Scientists don't know how something something

usually they have at least 2-3 plausible theories, and they just can't make or design an experiment which will eliminate the wrong ones. Moreover, even having one theory doesn't mean they know-know (tm) something, at least not in the sense of knowing the truth, they have a model which fits all the currently known outcomes/experiments, which might be the truth.
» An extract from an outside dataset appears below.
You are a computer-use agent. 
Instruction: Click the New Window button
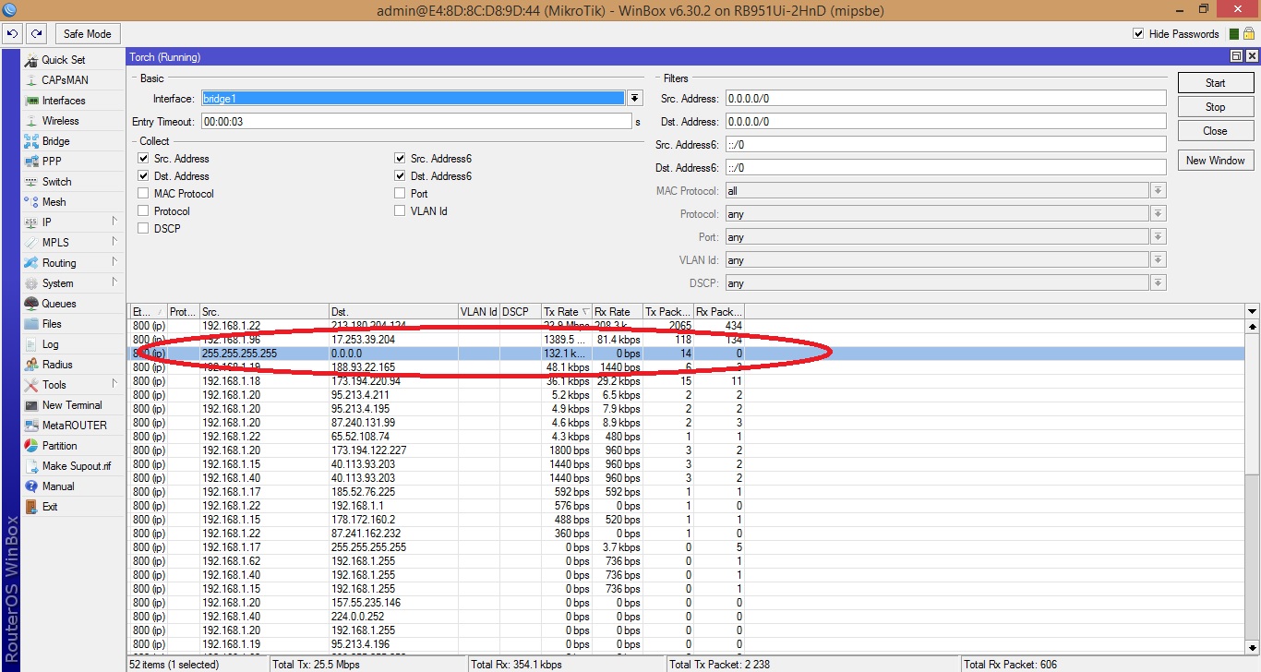(1215, 161)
It creates distorted image of scientific knowledge as something absolute, which seemingly implodes every century, instead of a process

(e.g. maxwell derived his equations thinking aether was an actually existing thing (and the equations reflect it), the equations are still fucking stellar 150 years later, aether was thrown out in 50)
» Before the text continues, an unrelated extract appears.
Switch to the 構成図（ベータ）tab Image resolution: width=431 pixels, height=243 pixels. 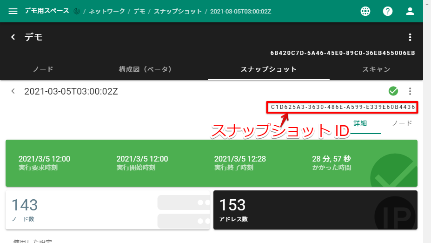146,69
*obviously, one can take this to absurdity by saying science doesn't know shit, let me roll coal or whatever the fuck, but i still think nuanced understanding of science would be more positive, with having gradations of "not knowing" and "knowing" over both ontological truth and predictive truth, while the former is elusive and slowly approaching reality (in some philosophies), the latter is likely in firmly "knowing" category

[–] revolut1917@hexbear.net 10 points 6 days ago (1 children)

also scientists basically love it when current science can't explain something bc it means they can debate and design experiments and try to coax out new theories of how the world works. like the Hubble tension. Dumbasses will be like "omg arrogant scientists are ignoring this huge hole in their theory about the origin of the universe", but actually most cosmologists would be sorely disappointed if it turns out their current theories of the Big Bang can explain it after all and there isn't new physics to be discovered there.

[–] Belly_Beanis@hexbear.net 5 points 6 days ago

Irks me, too. It's life changing if you figure out those "holes" in existing theories. Einstein did it when quantum physics replaced Newtonian physics, which was already a major accomplishment. That's why everyone on the planet knows who Einstein and Newton are. It's the holy grail of science to find such concrete answers.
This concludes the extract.